Но, конечно, главное — содержание! Это описание того, как психика ребенка, сведенная большим, иногда повторным несчастьем даже не к нулю, а скорее к небольшой, но явно отрицательной величине, медленно и как бы недоверчиво снова оживает, а затем и расцветает под осторожными и доброжелательными, уверенными руками — здесь руками в буквальном смысле — воспитателей. Эта замедленная съемка возрождения душевной жизни из пепла катастрофы производит сильнейшее впечатление. И показ того, как это происходит, бесспорно, имеет самое общее, фундаментальное психологическое и даже философское значение для каждого, кто хоть немного задумывается над душевной жизнью человека».

Это — тоже доктор наук, педагогических, профессор МГУ, известный всем психологам Петр Яковлевич Гальперин. В папке, обычной канцелярской папке с тесемками, которую я вытребовал наконец у Мещерякова, целая кипа машинописных листков, по пять-шесть штук под одной скрепкой. Начинаются они все примерно одинаково, и я сразу смотрю в конец — и каждый раз вижу подпись крупнейшего специалиста, ученого с мировым именем, чьи труды в прежние годы я читал и перечитывал, не в силах порой сразу пробраться сквозь препоны сверхсухого, суперстрогого академического стиля. Что за чудо совершил Александр Иванович своей работой, что даже в отзывах о ней, в обычных отзывах о докторской диссертации, которые пишутся десятками, если не сотнями, звучат вдруг поэтические нотки?

«Я прочел диссертацию А. И. Мещерякова... Я не просто прочел, а был буквально потрясен тем, что содержится в этой диссертации. Это подлинно выдающееся научное открытие, крупное и глубокое теоретическое обобщение, кладущее начало важному направлению не только в области педагогики, но и философии (включая теорию познания и логику).

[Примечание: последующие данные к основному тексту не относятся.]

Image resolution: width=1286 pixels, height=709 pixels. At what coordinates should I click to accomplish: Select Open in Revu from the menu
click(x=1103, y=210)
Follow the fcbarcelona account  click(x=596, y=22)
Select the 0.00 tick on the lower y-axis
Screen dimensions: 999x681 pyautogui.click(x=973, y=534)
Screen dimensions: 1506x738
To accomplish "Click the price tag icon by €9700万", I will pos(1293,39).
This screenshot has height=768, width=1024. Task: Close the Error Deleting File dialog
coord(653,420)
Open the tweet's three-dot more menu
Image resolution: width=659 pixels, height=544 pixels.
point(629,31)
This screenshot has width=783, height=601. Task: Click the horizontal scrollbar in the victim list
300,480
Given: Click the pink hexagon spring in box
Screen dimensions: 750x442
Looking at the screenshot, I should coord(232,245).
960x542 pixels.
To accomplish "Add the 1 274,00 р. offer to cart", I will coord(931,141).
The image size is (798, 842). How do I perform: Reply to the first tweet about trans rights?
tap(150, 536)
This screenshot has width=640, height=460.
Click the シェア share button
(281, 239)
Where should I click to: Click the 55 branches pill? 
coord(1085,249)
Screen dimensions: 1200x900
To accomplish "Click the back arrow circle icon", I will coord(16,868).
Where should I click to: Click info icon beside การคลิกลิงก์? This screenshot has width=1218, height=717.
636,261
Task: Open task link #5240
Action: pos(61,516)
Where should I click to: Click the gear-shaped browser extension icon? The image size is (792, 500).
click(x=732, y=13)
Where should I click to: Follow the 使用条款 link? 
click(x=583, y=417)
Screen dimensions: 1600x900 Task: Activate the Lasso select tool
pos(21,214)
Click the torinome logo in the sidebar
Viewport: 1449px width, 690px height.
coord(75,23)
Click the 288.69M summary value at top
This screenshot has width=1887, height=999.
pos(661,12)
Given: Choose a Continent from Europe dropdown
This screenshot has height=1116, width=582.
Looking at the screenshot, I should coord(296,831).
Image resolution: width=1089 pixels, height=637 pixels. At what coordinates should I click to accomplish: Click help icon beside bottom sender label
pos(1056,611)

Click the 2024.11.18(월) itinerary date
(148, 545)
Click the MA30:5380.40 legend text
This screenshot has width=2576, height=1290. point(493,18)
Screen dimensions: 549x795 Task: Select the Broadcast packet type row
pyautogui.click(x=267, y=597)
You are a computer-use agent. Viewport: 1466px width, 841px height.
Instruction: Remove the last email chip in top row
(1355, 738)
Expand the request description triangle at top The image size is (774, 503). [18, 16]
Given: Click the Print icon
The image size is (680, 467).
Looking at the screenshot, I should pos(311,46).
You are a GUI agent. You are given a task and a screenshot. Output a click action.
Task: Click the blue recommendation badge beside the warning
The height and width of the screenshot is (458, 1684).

Огромный материал, накопленный А. И. Мещеряковым за многолетнюю его педагогическую деятельность со слепоглухими детьми и подростками, уже сам по себе дает стимул для теоретических размышлений, подвергнутый же всестороннему анализ диссертанта, этот материал приобретает особо важное значение. По сути дела, на мой взгляд, здесь перед нами опыт исследования проблемы, чрезвычайно сложной и практически уникальной, когда такие факторы, как интуиция, открытия и вообще сама сущность творческого мыслительного процесса выступают у ребенка и подростка как бы в наиболее чистом («обнаженном») виде, поскольку сама природа поставила, казалось бы, непреодолимые барьеры на пути к познанию объективного мира. То мастерство, которое проявил А. И. Мещеряков как педагог, та изобретательность в преодолении барьеров у своих воспитанников уже заслуживали того, чтобы ему была присуждена искомая ученая степень. Однако А. И. Мещеряков не останавливается лишь на описании и систематизации собранного им и созданного им опыта, но и ставит перед собой задачу теоретического осмысления этого богатейшего (и вместе с тем гуманнейшего) опыта и стремится раскрыть его основу в связи с общими принципами психологической и, я хотел бы подчеркнуть, философской науки. Именно в этой связи я вижу особое значение проделанной диссертантом работы, раскрывающей новый, неожиданный подход к изучению такой исключительно сложной, не поддающейся исследованию обычными приемами и средствами области человеческого интеллекта, как область духовного (научного) технического и художественного творчества...»

И внизу подпись:

«Академик Б.М. Кедров

17 мая 1971 г.»

Я листаю отзыв за отзывом. Мелькают знакомые фамилии: вот декан психологического факультета МГУ Алексей Николаевич Леонтьев, профессор, действительный член Академии педагогических паук, вот другие имена и звания,— но я ищу одну маленькую записочку, на клочке бумаги, карандашом, от руки, а ее все нет и нет. Да вот она, наконец!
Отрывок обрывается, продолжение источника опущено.